En faisant largement appel aux travaux novateurs de Corbin, nous voulons aussi restituer à la civilisation arabo-musulmane son véritable visage en rappelant qu’elle fut pendant mille ans « la Lumière de l’Occident » et qu’il a toujours existé, des origines jusqu’à nos jours, un « autre islam », spirituel et gnostique, devant être considéré comme la source de ce qui fut l’une des plus brillantes civilisations que le monde ait connu : l’islamisme.
Le terme d’ « islamisme » a hélas pris en Occident (chrétien), depuis vingt ou trente ans, un sens spécialisé, politique, généralement péjoratif, qui tend à assimiler l’islam à la violence, à l’intégrisme et au terrorisme (Islam = islamisme = intégrisme = terrorisme).
Ce dangereux glissement de sens est essentiellement le fruit d’une diabolisation du monde musulman dans son ensemble, orchestrée par les grands médias occidentaux qui, selon des stratégies déjà largement éprouvées, attisent la peur et la haine de l’« étranger » en s’appuyant sur des réflexes nationalistes et racistes hérités d’un passé récent, celui de la décolonisation en Afrique du Nord, ou plus lointain, celui des guerres de religions et des croisades qui virent s’affronter de manière sanglante, pour la domination du monde et des esprits, Chrétienté et Islam.
Les discours et les prises de position, qui visent à construire une image négative et menaçante de l’islam, font oublier que la violence des islamistes est avant tout une réponse, une réaction, à celle des grands États européens et en particulier des Etats-Unis (il s’agit ici d’une contre-violence politique).
Ceux-ci estiment légitime et logique la domination sans partage qu’ils exercent depuis la fin de l’Empire soviétique sur l’économie et la politique mondiale et tendent à oublier le fait que l’Occident « a vaincu le monde non parce que ses idées, ses valeurs, sa religion étaient supérieures – rares ont été les membres d’autres civilisations à se convertir –, mais plutôt par sa supériorité à utiliser la violence organisée. Les Occidentaux l’oublient souvent, mais les non-Occidentaux jamais » (Huntington).
Les événements les plus tragiques de l’Histoire récente montrent qu’il est vain de croire que la violence politique et religieuse est le seul fait de l’islam : le génocide du Rwanda a été organisé par des factions catholiques et soutenu par des Etats modernes comme la France ou la Belgique, et la purification ethnique à l’encontre des musulmans bosniaques fut principalement le fait de serbes, chrétiens orthodoxes, aidés par la Russie.

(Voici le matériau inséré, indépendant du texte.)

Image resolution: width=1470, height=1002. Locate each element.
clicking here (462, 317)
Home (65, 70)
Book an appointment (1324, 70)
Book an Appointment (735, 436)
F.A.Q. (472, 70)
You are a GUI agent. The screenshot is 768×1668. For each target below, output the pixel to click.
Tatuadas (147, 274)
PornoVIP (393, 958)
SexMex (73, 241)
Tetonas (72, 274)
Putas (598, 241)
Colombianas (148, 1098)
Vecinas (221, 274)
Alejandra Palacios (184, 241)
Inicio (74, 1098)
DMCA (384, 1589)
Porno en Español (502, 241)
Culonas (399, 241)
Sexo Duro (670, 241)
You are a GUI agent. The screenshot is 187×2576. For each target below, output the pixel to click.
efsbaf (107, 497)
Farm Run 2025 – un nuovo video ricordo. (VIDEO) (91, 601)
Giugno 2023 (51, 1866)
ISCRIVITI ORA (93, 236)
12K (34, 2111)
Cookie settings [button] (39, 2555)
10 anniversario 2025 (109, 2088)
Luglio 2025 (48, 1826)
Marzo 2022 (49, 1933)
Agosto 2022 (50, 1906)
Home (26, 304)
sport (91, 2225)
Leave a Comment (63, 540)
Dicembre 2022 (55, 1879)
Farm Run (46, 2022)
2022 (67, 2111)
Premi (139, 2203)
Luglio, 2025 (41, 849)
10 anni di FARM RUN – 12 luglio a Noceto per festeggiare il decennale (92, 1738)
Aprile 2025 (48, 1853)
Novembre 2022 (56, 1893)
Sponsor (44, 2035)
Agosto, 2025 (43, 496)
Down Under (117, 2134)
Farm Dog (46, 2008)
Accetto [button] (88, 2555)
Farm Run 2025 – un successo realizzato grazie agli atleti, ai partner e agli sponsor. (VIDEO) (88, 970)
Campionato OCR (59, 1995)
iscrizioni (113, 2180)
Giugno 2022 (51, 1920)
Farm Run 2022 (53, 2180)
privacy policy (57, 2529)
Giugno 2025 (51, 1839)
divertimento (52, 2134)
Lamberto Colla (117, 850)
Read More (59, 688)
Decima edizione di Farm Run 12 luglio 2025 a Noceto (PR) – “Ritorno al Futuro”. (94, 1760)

Il est donc impossible de parler de « frontières sanglantes de l’islam » (Huntington) sans évoquer simultanément les « frontières sanglantes de la chrétienté » orthodoxe et catholique au cœur de l’Europe, ou les « frontières sanglantes de l’hindouisme » au Cachemire et au Sri Lanka, ou encore les « frontières sanglantes des intérêts des grands Etats européens ou américains » dans les lignes de frontière entre le Nord et le Sud (Ramonet).
La question qui se pose maintenant est la suivante : menacé par la puissance grandissante de la Chine confucéenne et de l’islam, qui ne cesse de progresser en France, en Europe et dans le monde, l’Occident chrétien parviendra-t-il à conjurer son déclin, amorcé au début de ce siècle ? Dans un monde désormais « multipolaire et multicivilisationnel », saurons-nous apprendre à coexister pacifiquement, comme l’indiquèrent Bouddha, Jésus ou Mani en leur temps, ou bien nos différences nous pousseront-elles vers un nouveau type de conflit plus violent que ceux que nous avons connu depuis un siècle ? C’est aussi à cette question « cruciale » que ce livre tente de répondre, en proposant un point de vue différent, « autre », sur de nombreux problèmes ou énigmes qui résistent aux méthodes d’investigation traditionnelles.